Fig. 19—View of Dissentis in the section of Switzerland where Romansh is spoken. This view is taken looking toward the Oberalp Road. The famous Benedictine Abbey stands out conspicuously on the right.
Fig. 20—The town of Zermatt, which lies within the area of French language in Switzerland. The Matterhorn appears in the background.
The Swiss Confederation originally consisted of the three German-speaking cantons of Uri, Schwyz and Unterwalden,[45] clustering round Lake Lucerne, in the very heart of the mountain state. The desire to rid their land of Hapsburg tyranny had drawn together the inhabitants of this region as early as in 1291. In the ensuing twenty-five years, these mountaineers succeeded in making their democratic ideas dominant in their home districts.
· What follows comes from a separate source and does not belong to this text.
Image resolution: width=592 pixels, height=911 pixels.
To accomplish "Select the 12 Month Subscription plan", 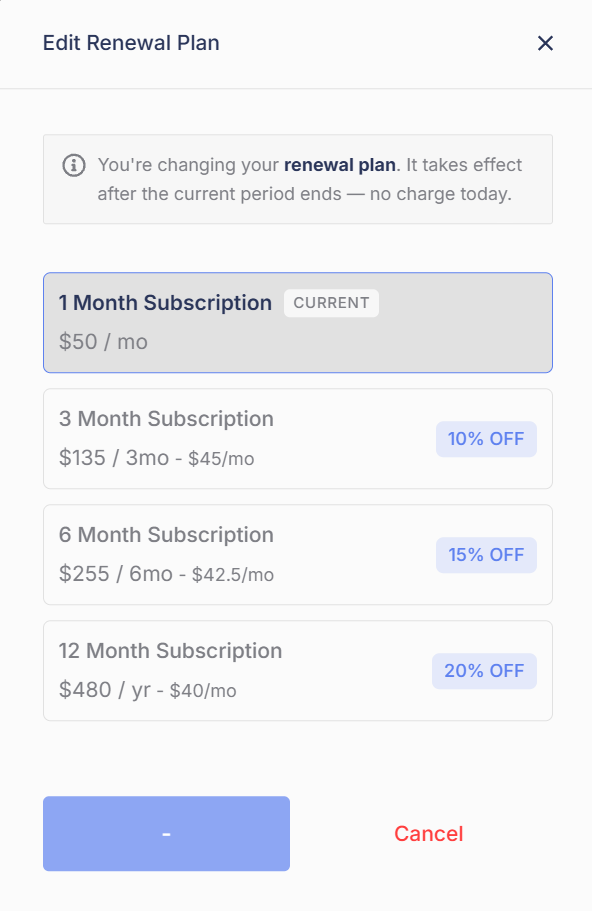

This led to the gradual adherence of adjoining territories. By the middle of the fourteenth century an “Everlasting League” had been securely established in this orographic center of the European continent. At the Congress of Vienna, in 1815, twenty cantons of the present confederation were finally rounded out. Of these, fifteen are now predominantly German.
French Switzerland receives a large number of German immigrants. In 1900 the number of Germans, both from German cantons and from the German Empire, was estimated at 164,379. In 1910 this foreign element had grown to a community of 186,135. The tendency of these newcomers is to become assimilated. Intermarriage and social intercourse favor French influence. As a rule the second generation of these Germans cannot speak the paternal vernacular and become lost in the mass of its French-speaking neighbors. The assimilating power of the French Swiss is also observable at Delémont and Moutier, in the Bernese Jura, where the piercing of the Weissenstein has brought a heavy flow of German immigrants.
The only localities in which German gains were recorded in the census of 1910 were Porentruy and the northern part of the canton of Fribourg. A counter advance of French at Bienne tends to maintain the balance even. This city had 8,700 inhabitants of French speech in 1910, as against 7,820 in 1900. In Fribourg itself the stronghold of Swiss Germanism is found in the university. The cultural influence of this institution radiates far into the mountain villages of Switzerland, but its work is offset by the campaign carried on in favor of French at the universities of Geneva, Lausanne and Neuchâtel.